Archive for September, 2004

Sep 28 2004

Image Metadata Tagging Patent

Published by Ian Davis under Uncategorized and tagged as ,

Hmmm. Just stumbled across United States Patent Application 0030033296 which claims:

Methods and apparatus for managing, finding and displaying objects such as digital images. Objects are tagged (“associated”) with descriptive textual and numeric data (“metadata”), and stored in a relational database from which they can be selected, sorted, and found. Tags can be defined by name, tag type, and associated attributes. Objects can be tagged by dropping a tag onto the object, or relating a database record for the tag to a database record for the object. Tagged objects can be searched for and displayed according to the degree to which their metadata matches the search criteria. Visual cues can indicate whether displayed objects match all, some but not all, or none of the search criteria. Database object distributions can be displayed as histograms or scatter plots, including timelines, calendars or maps. Object distributions can be used to search for objects or to limit search results for a previous search.

The claimants appear to be be ex-Apple and now part of Fotiva. This patent application appears to tread heavily on the toes of flickr and picasa.

Comments Off

Sep 27 2004

Zero Comment Spam

Published by Ian Davis under Uncategorized and tagged as , , ,

Yes it’s true, I’ve had zero comment spam since implementing the keyword scheme. I’ve had quite a few comments, even one from my Dad, which demonstrates that entering the keyword isn’t too onerous. As promised, here’s what I did.

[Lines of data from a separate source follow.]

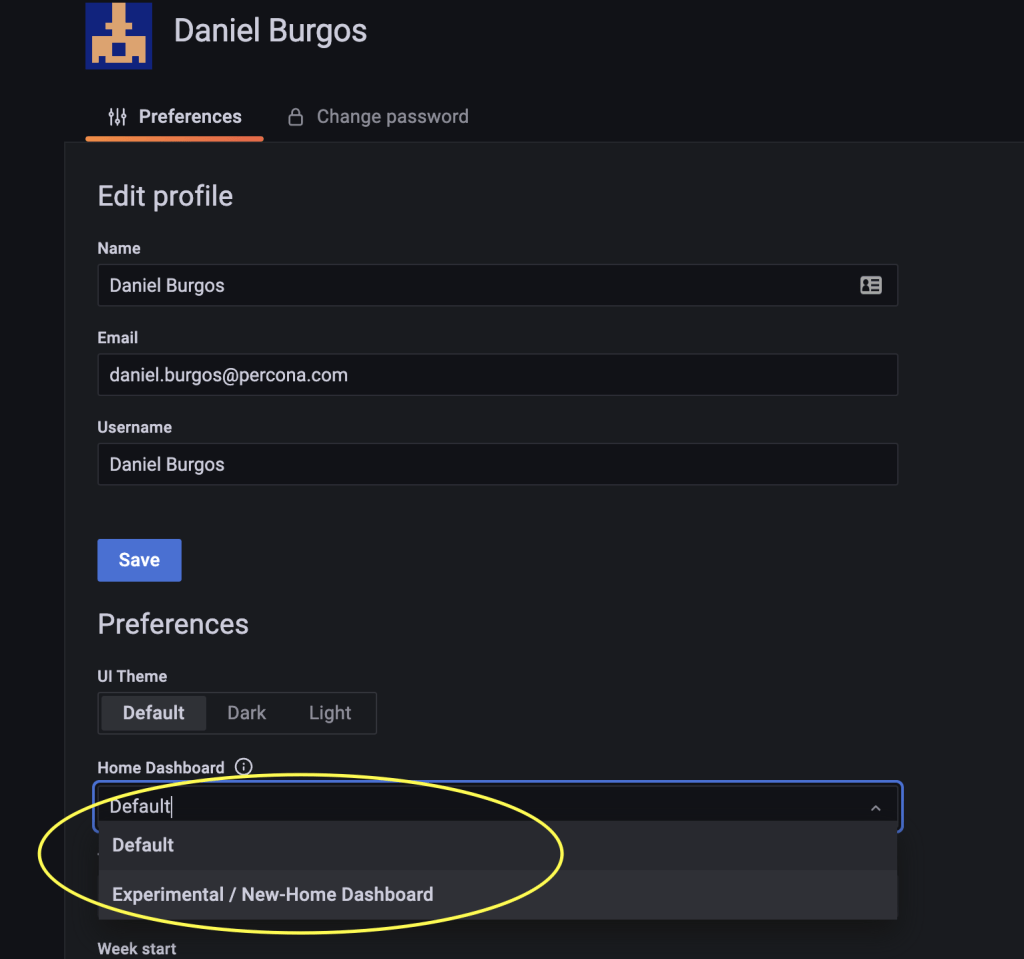Click the info icon next to Home Dashboard
The height and width of the screenshot is (959, 1024).
pyautogui.click(x=243, y=767)
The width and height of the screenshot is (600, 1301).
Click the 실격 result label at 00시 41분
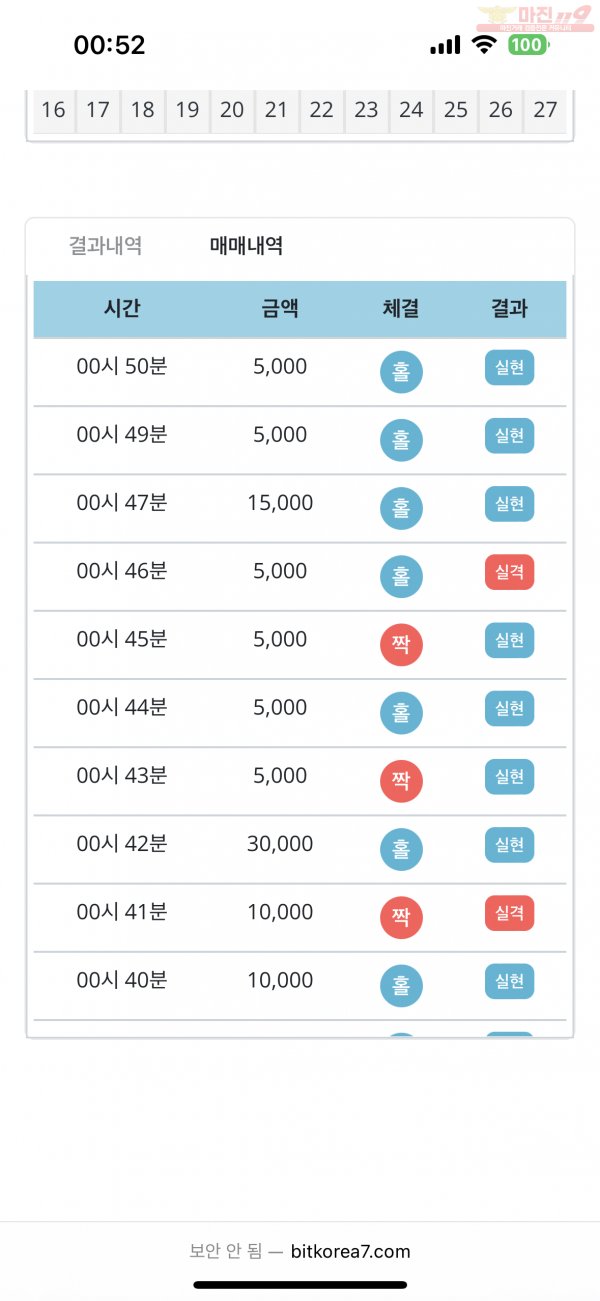coord(510,913)
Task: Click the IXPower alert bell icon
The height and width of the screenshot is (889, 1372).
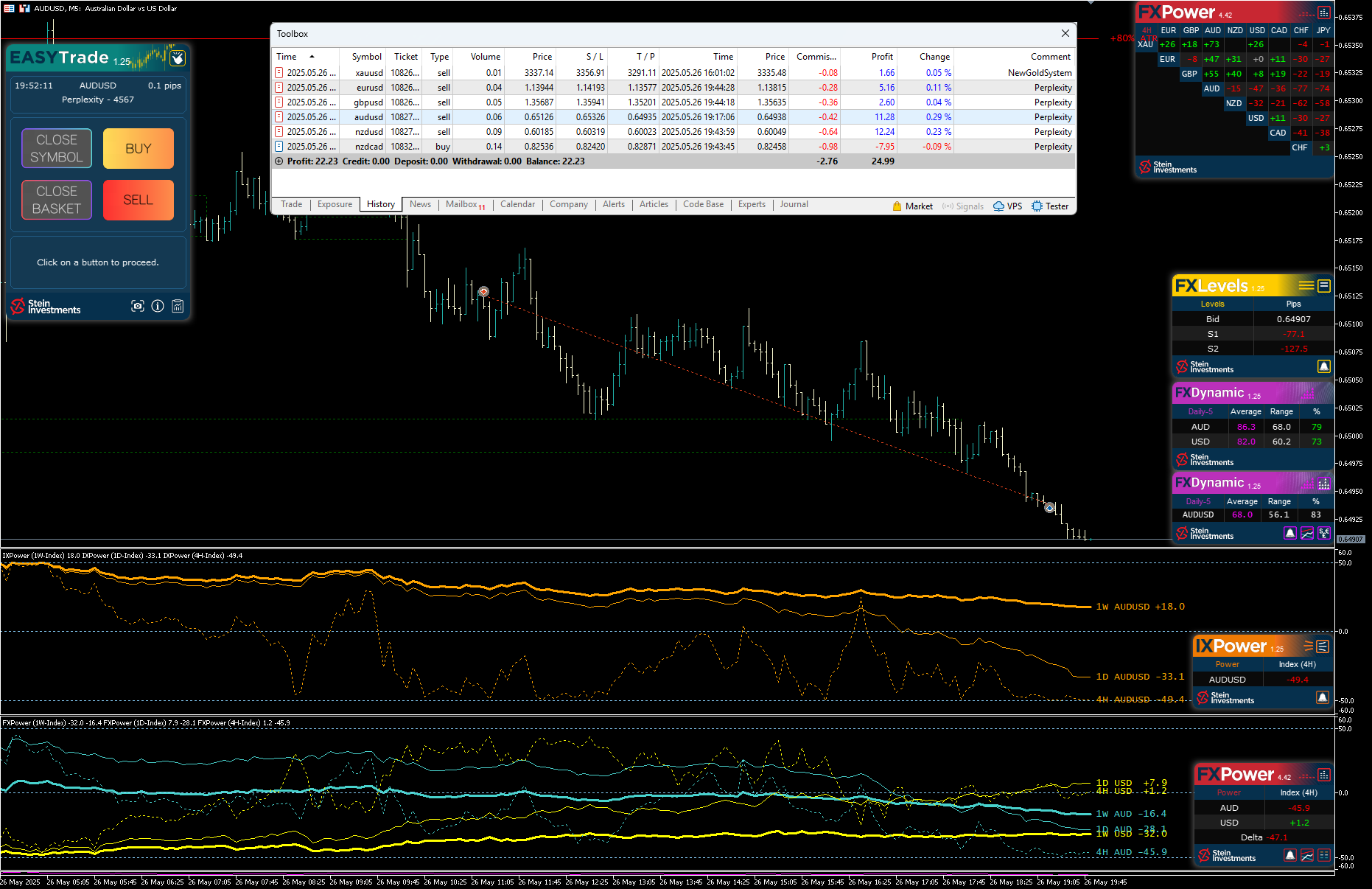Action: coord(1323,697)
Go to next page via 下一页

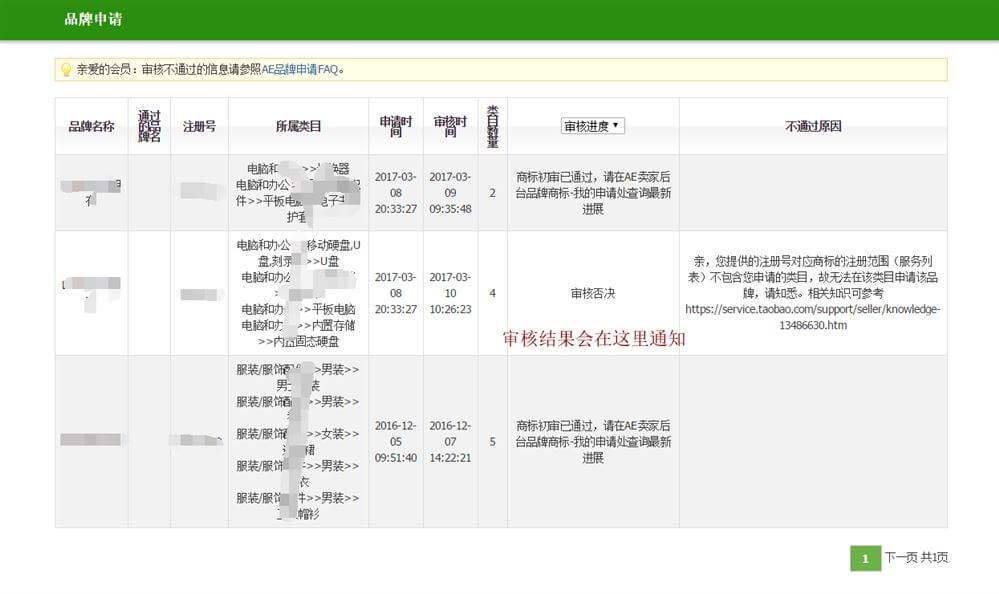(900, 558)
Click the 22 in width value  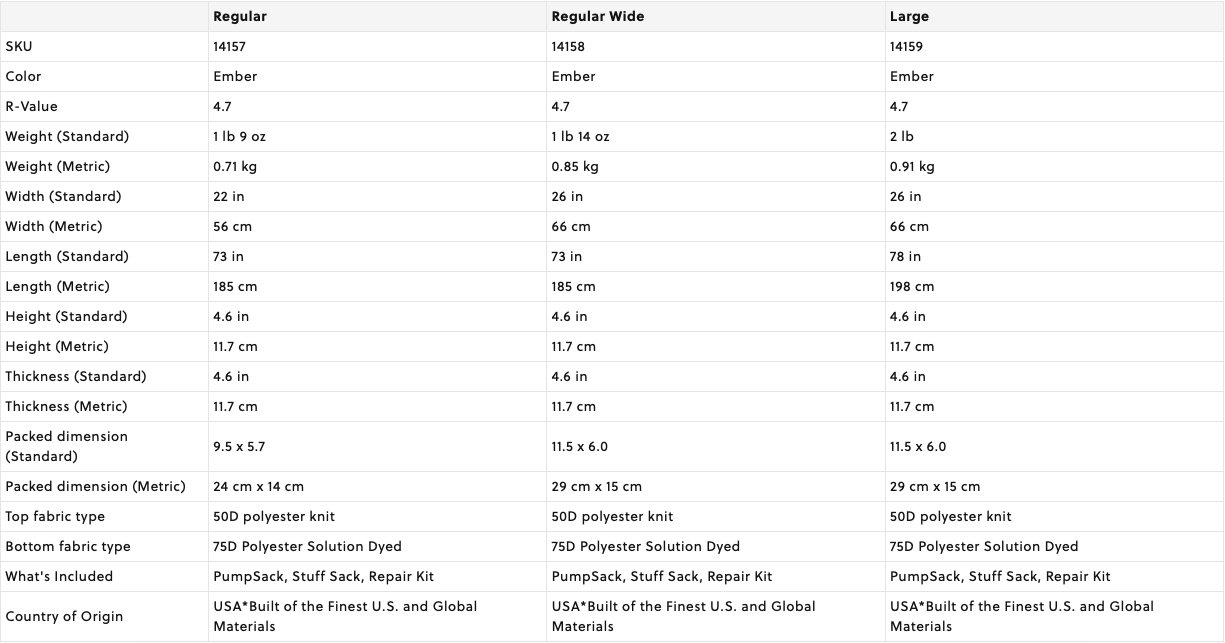(229, 197)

First of all I added the following (in green) at the end of wp-includes/template-functions-comments.php:


	echo '</rdf:RDF>';
	}
}

function ordinalSuffix($number)  {
    $suffixes = array("th","st","nd","rd");

    $suffixIndex = $number % 10;
   if (    $suffixIndex > 3
        || $number == 11
        || $number == 12
        || $number == 13) {
    $suffixIndex = 0;
   }

    return $suffixes[$suffixIndex];
  }

?>

Then, I modified wp-comments.php by adding the following:

<p>
  <label for="comment"><?php _e("Your Comment"); ?></label>
  <br />
  <textarea name="comment" id="comment" cols="70" rows="4" tabindex="4"></textarea>
</p>

<p>
  <label for="phraseword">As a comment spam precaution, please type the
    <?php _e( (1 + ($id  % 16)) . ordinalSuffix(1 + ($id  % 16)) ) ?>
    word of the following phrase: <br />
    <q>I know a bank where the wild thyme blows,
    where oxlips and the nodding violet grows</q>
  </label>
  <br />
  <input type="text" name="phraseword" id="phraseword" size="28" tabindex="5 " />
</p>

<p>
  <input name="submit" type="submit" tabindex="5" value="<?php _e("Say It!"); ?>" />
</p>

Feel free to choose your own pass phrase. Finally, I added the following to wp-comments-post.php:

$comment = trim($_POST['comment']);
$comment_post_ID = intval($_POST['comment_post_ID']);
$user_ip = $_SERVER['REMOTE_ADDR'];

$phrase = 'I know a bank where the wild thyme blows, where oxlips and the nodding violet grows';
$keywords = preg_split("/[s,.]+/", $phrase);

$phraseword = trim($_POST['phraseword']);
if ( empty ($phraseword) ) {
	die( __('Sorry, you didn't enter the phrase word.') );
}
else {
  if  ($phraseword != $keywords[ $comment_post_ID % count($keywords)]) {
	  die( __('Sorry, you didn't enter the correct phrase word. '));
  }

}

if ( 'closed' ==  $wpdb->get_var("SELECT comment_status FROM $tableposts WHERE ID = '$comment_post_ID'") )

Make sure that your phrase doesn’t have any punctuation at the end otherwise the code to split the phrase into words will add an extra empty word at the end and confuse the code that checks the poster entered the correct word.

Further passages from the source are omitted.